*Aim*. Reproduce the lines of the material from the one containing "Select the row" through the one containing "coord(421,429)", inclusive, character for character.

------ Provided records

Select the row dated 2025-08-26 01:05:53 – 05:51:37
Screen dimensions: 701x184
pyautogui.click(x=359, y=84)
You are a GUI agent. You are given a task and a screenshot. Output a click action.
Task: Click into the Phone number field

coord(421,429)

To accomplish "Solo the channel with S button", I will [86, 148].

------------
------ Provided records

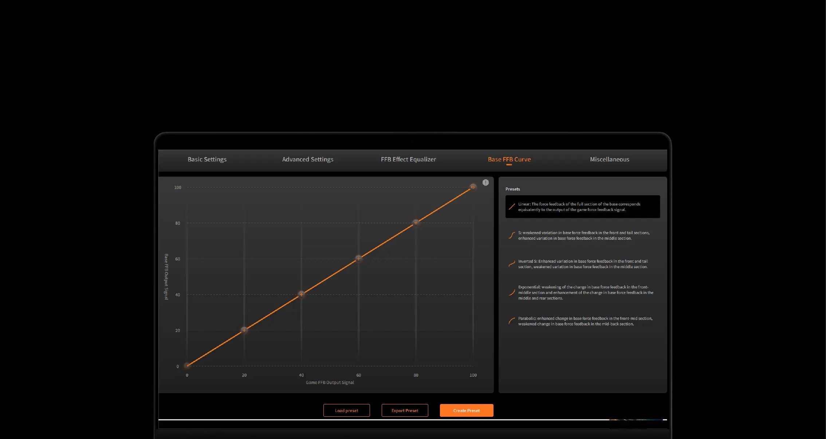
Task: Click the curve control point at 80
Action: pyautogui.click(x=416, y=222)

------------
------ Provided records

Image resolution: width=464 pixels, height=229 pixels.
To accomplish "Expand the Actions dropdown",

------------

*Solution for this exercise*.
Select the row dated 2025-08-26 01:05:53 – 05:51:37
Screen dimensions: 701x184
pyautogui.click(x=359, y=84)
You are a GUI agent. You are given a task and a screenshot. Output a click action.
Task: Click into the Phone number field

coord(421,429)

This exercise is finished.